[Collected data]
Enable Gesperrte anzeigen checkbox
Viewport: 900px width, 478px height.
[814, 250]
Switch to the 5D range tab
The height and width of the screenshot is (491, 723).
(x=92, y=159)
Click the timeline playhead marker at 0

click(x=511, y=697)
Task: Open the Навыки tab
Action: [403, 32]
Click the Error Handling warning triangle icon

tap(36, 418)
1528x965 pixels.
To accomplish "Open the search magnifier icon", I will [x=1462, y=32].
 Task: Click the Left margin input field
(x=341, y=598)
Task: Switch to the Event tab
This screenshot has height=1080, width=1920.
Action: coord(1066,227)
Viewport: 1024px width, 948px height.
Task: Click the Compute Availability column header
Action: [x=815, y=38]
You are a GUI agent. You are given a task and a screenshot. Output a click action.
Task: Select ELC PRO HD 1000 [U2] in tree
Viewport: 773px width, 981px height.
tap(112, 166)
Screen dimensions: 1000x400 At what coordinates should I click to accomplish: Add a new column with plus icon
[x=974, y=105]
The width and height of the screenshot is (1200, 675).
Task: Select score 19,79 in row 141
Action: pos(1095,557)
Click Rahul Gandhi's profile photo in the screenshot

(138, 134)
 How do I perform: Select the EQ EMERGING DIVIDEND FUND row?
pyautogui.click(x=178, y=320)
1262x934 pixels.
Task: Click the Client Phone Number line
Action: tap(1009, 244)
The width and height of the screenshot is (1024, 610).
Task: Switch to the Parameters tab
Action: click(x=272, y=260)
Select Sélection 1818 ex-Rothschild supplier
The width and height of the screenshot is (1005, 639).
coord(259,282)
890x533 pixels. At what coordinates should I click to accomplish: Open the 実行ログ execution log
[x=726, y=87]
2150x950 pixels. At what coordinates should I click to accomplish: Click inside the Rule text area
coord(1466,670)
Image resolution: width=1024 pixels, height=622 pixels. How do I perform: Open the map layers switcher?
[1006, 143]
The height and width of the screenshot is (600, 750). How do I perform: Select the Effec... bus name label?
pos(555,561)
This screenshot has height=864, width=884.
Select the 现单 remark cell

> **Directions**:
Give the records back in full, word for word.

> **Answer to this task**:
Enable Gesperrte anzeigen checkbox
Viewport: 900px width, 478px height.
[814, 250]
Switch to the 5D range tab
The height and width of the screenshot is (491, 723).
(x=92, y=159)
Click the timeline playhead marker at 0

click(x=511, y=697)
Task: Open the Навыки tab
Action: [403, 32]
Click the Error Handling warning triangle icon

tap(36, 418)
1528x965 pixels.
To accomplish "Open the search magnifier icon", I will [x=1462, y=32].
 Task: Click the Left margin input field
(x=341, y=598)
Task: Switch to the Event tab
This screenshot has height=1080, width=1920.
Action: coord(1066,227)
Viewport: 1024px width, 948px height.
Task: Click the Compute Availability column header
Action: [x=815, y=38]
You are a GUI agent. You are given a task and a screenshot. Output a click action.
Task: Select ELC PRO HD 1000 [U2] in tree
Viewport: 773px width, 981px height.
tap(112, 166)
Screen dimensions: 1000x400 At what coordinates should I click to accomplish: Add a new column with plus icon
[x=974, y=105]
The width and height of the screenshot is (1200, 675).
Task: Select score 19,79 in row 141
Action: pos(1095,557)
Click Rahul Gandhi's profile photo in the screenshot

(138, 134)
 How do I perform: Select the EQ EMERGING DIVIDEND FUND row?
pyautogui.click(x=178, y=320)
1262x934 pixels.
Task: Click the Client Phone Number line
Action: tap(1009, 244)
The width and height of the screenshot is (1024, 610).
Task: Switch to the Parameters tab
Action: click(x=272, y=260)
Select Sélection 1818 ex-Rothschild supplier
The width and height of the screenshot is (1005, 639).
coord(259,282)
890x533 pixels. At what coordinates should I click to accomplish: Open the 実行ログ execution log
[x=726, y=87]
2150x950 pixels. At what coordinates should I click to accomplish: Click inside the Rule text area
coord(1466,670)
Image resolution: width=1024 pixels, height=622 pixels. How do I perform: Open the map layers switcher?
[1006, 143]
The height and width of the screenshot is (600, 750). How do I perform: Select the Effec... bus name label?
pos(555,561)
This screenshot has height=864, width=884.
Select the 现单 remark cell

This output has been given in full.